Stored entries:
----
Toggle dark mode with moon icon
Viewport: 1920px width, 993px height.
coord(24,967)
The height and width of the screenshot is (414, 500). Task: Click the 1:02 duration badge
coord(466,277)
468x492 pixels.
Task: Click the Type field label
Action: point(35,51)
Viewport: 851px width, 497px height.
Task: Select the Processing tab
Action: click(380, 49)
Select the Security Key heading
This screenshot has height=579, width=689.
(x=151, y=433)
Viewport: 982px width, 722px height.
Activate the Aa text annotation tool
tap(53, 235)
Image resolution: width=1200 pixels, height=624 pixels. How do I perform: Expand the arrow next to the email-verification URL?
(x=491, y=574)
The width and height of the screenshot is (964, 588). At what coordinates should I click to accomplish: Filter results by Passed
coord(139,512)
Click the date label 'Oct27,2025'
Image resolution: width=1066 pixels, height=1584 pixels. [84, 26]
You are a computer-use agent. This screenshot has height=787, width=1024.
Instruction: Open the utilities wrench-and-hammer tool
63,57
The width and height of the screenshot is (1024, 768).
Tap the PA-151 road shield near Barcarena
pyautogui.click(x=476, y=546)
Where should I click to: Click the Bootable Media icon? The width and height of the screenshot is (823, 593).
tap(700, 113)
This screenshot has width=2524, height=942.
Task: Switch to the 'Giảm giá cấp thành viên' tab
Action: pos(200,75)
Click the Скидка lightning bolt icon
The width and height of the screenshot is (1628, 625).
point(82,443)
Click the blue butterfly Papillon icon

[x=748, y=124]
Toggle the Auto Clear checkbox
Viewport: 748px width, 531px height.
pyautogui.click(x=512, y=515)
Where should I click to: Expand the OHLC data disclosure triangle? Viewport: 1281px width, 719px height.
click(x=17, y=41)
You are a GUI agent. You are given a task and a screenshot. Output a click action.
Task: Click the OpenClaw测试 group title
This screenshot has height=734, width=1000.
----
- _Work to be completed_
Please write out, exactly as they appear above, only the lines in the stretch from the line with "Activate the Aa text annotation tool" through the line with "The width and height of the screenshot is (1024, 768).".

- _Answer to the problem_
Activate the Aa text annotation tool
tap(53, 235)
Image resolution: width=1200 pixels, height=624 pixels. How do I perform: Expand the arrow next to the email-verification URL?
(x=491, y=574)
The width and height of the screenshot is (964, 588). At what coordinates should I click to accomplish: Filter results by Passed
coord(139,512)
Click the date label 'Oct27,2025'
Image resolution: width=1066 pixels, height=1584 pixels. [84, 26]
You are a computer-use agent. This screenshot has height=787, width=1024.
Instruction: Open the utilities wrench-and-hammer tool
63,57
The width and height of the screenshot is (1024, 768).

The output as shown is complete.